Daycare Owner Drugged Tots Kept Them Locked in Closet "To Make Her Job Easier"
Dallas County Jail
Rebecca Anderson
MESQUITE, TX — A licensed daycare operator with more than 20 years of experience allegedly used extreme measures to keep nine kids in her care under complete control.
In a lengthy arrest affidavit, the Mesquite Police Department said Rebecca Anderson copped to drugging and restraining some of the tots in car seats “to make them stop crying and to make her job easier.”
Anderson, 60, first fell under suspicion for child abuse after a six-month-old baby’s mom and dad suspected something was wrong and hid a camera on their son’s car seat before dropping him off at Anderson’s home. The court documents revealed in disturbing detail what the baby’s parents saw when they played back the secretly captured video recordings.
“The defendant [Anderson] yanked [the infant] out of his car seat by his ankle to change his diaper. The defendant was later observed pulling [the child] up from the ground by his bib which was attached to his neck,” read the affidavit, which noted the baby did not exhibit any “visible bruising” or other major injuries.
Anderson “was then observed drawing an unknown substance from a bottle and administering it to [the child] via a plastic syringe.” The infant was not supposed to be on any sort of medication, according to his parents.
Anderson later “admitted that she gave medication [Tylenol]” to the children, police claimed in the court documents.
An incident report revealed the video led to a September 14 police search of Anderson’s house in the Dallas suburb, where detectives found multiple children in jeopardy. The report detailed how one child was located in the master bedroom and three others were located in the room’s closet, which was closed and dark.

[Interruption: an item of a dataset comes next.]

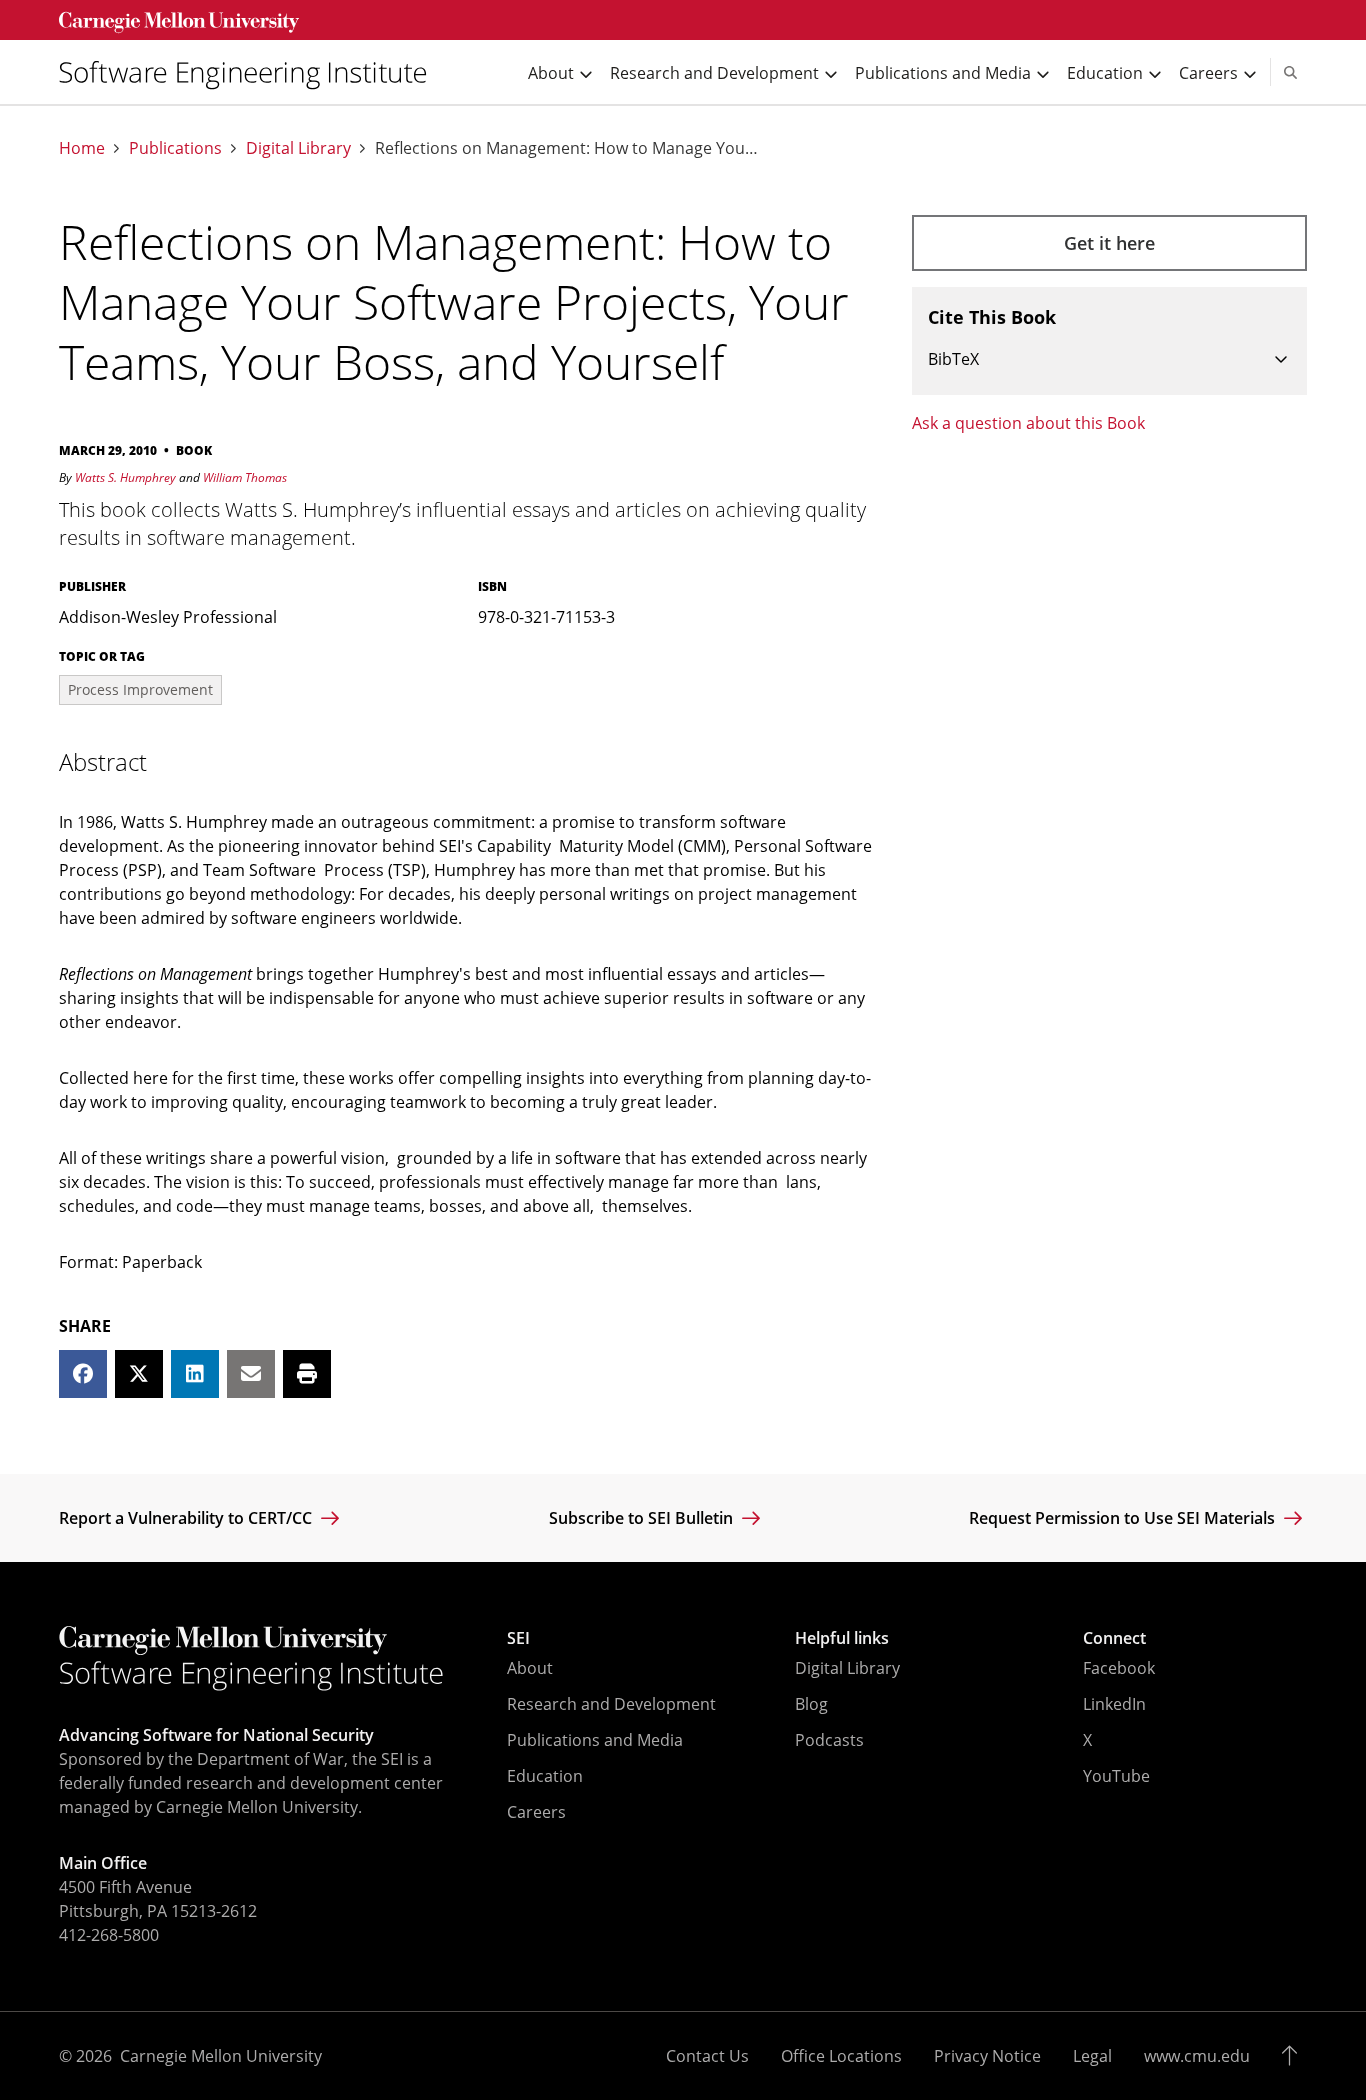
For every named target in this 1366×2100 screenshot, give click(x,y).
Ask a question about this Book (1028, 423)
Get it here (1109, 243)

“The children were all strapped into plastic car seats,” some with “ligatures around their necks” — shoelace-like ties, which cops claimed Anderson said were used to “limit [the kids’] movement and prevent them from reaching the latching mechanisms and being able to get out of the seat” for as many as seven hours at a time.
“There was definitely some evidence that they may have been medicated and that they were possibly being restrained,” Mesquite Police Sergeant Joseph Thompson said. “The way she was handling business is definitely cause for concern.”
Before the daycare got shut down, there were some signs something was amiss, said Keonna Oliver, whose infant grandson, Triston, was in Anderson’s care for just over a year. “I knew something was strange about her, and I couldn’t figure it out,” said the grandma from Forney, Texas, who now hopes they put Anderson “in a closet by herself in the dark.”
Anderson allegedly has admitted to authorities the decisions she made “could result in death” and were “outside of acceptable parental behavior.”
Police have charged Anderson with nine counts of felony endangerment and she is now being held on a $45,000 bond at the Dallas County Jail.